## Exercise objective
Pick out each line with the word "label" from the material that follows.

START Records for the task

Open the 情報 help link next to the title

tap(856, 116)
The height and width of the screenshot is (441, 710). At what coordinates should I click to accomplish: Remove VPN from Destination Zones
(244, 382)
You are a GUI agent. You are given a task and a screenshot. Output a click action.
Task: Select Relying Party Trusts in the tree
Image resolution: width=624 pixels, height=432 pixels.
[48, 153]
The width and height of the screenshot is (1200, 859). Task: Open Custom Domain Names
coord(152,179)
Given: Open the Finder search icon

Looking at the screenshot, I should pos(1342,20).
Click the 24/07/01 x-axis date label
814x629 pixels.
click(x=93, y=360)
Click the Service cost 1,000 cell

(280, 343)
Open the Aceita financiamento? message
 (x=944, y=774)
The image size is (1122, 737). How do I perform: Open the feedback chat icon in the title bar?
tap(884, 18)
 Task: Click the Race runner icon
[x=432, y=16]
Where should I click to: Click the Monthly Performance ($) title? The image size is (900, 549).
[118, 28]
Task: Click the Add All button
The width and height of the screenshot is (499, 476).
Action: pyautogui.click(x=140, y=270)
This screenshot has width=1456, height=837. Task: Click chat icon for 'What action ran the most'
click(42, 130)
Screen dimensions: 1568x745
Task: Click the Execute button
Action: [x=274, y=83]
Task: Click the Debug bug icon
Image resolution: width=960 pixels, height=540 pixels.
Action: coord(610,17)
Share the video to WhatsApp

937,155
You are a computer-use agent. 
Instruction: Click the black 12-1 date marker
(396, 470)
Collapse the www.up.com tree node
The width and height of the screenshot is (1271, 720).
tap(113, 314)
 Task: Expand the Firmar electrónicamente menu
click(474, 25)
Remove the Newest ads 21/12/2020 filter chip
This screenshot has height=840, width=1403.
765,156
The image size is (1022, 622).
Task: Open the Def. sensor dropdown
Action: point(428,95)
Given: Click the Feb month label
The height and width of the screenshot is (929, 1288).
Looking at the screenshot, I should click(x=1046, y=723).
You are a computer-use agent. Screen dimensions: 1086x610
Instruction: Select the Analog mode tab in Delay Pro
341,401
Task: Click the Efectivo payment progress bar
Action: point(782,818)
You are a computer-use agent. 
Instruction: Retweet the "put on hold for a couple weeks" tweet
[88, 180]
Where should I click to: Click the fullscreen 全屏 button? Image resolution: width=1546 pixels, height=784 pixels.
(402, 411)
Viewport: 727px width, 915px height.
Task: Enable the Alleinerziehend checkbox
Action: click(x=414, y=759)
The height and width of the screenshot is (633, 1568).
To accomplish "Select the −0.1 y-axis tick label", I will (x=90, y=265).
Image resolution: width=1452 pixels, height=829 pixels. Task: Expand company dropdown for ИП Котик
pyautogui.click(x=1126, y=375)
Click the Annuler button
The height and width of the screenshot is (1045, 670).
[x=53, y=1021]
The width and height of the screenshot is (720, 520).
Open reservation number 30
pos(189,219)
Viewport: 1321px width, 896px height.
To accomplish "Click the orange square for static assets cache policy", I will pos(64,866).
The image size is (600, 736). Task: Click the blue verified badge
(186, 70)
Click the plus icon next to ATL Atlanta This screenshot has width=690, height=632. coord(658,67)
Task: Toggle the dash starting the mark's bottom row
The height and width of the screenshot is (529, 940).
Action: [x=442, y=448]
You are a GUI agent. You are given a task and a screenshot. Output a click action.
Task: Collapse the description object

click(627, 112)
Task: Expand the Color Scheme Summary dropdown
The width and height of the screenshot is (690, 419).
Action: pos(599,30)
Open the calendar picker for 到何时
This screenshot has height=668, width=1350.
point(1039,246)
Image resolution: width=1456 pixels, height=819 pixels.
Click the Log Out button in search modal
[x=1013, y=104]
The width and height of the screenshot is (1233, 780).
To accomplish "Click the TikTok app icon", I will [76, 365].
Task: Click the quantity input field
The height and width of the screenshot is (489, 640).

END Records for the task

## Answer to the problem
Click the 24/07/01 x-axis date label
Given: Click the Feb month label
To accomplish "Select the −0.1 y-axis tick label", I will (x=90, y=265).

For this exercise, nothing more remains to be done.